There are conflicting reports of who controls Afghanistan’s Panjshir province, the last remaining holdout of resistance to the Taliban takeover of the war-torn country.
While the Taliban have claimed victory, with a spokesman saying they had “completely conquered” the region after two weeks of intense fighting, the National Resistance Front in Afghanistan (NRF), the anti-Taliban group that has led the fight, denied the claim, according to CNN. Their spokesman, Ali Nazary, told CNN that “The resistance is still all over the valley.” NRF leader Ahmad Massoud, the son of the anti-Taliban fighter Ahmad Shah Massoud who was killed shortly before the 9/11 terrorist attacks in the U.S., said Monday that “in no way military pressure on us and our territory will lessen our resolve to continue our fight.”
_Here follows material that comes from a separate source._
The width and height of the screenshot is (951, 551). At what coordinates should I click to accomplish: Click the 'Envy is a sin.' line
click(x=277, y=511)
Massoud said in a Facebook post on Sunday that he was ready to talk once the Taliban withdraws troops from Panjshir and a neighboring district, provided there is an end to the fighting.
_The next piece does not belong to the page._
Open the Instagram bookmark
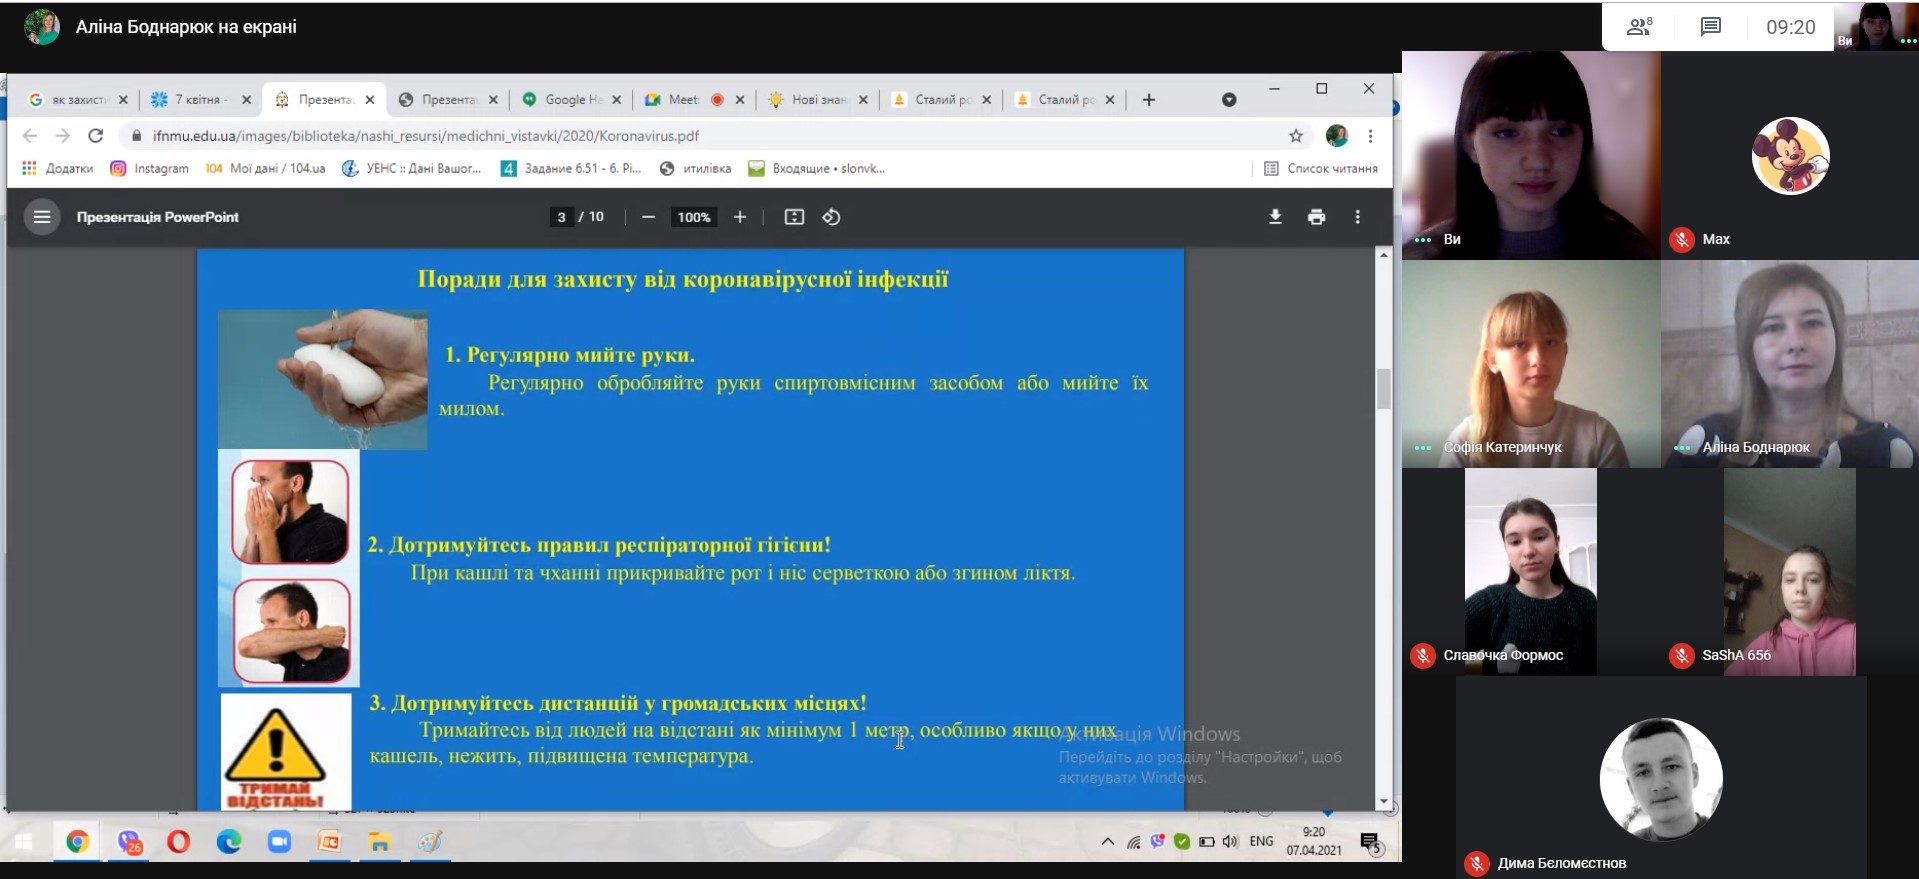1919x879 pixels. [150, 169]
But The Associated Press is reporting that thousands of Taliban fighters took control overnight of eight districts of Panjshir province, which is the only one of 34 provinces in the country that the Taliban have not controlled since they swept through the country last month in less than a week, finally taking control of the capital city of Kabul.
“We tried our best to solve the problem through negotiations, and they rejected talks and then we had to send our forces to fight,” Taliban spokesman Zabihullah Mujahid told a press conference in Kabul on Monday.
The Panjshir Valley is in the vast Hindu Kush mountains, aided by the fact that there is only one narrow entrance to the region. This is the same region that resistance fighters held off the Soviets in the 1980s, according to the AP, and briefly held off the Taliban in the nineties under the leadership of Massoud.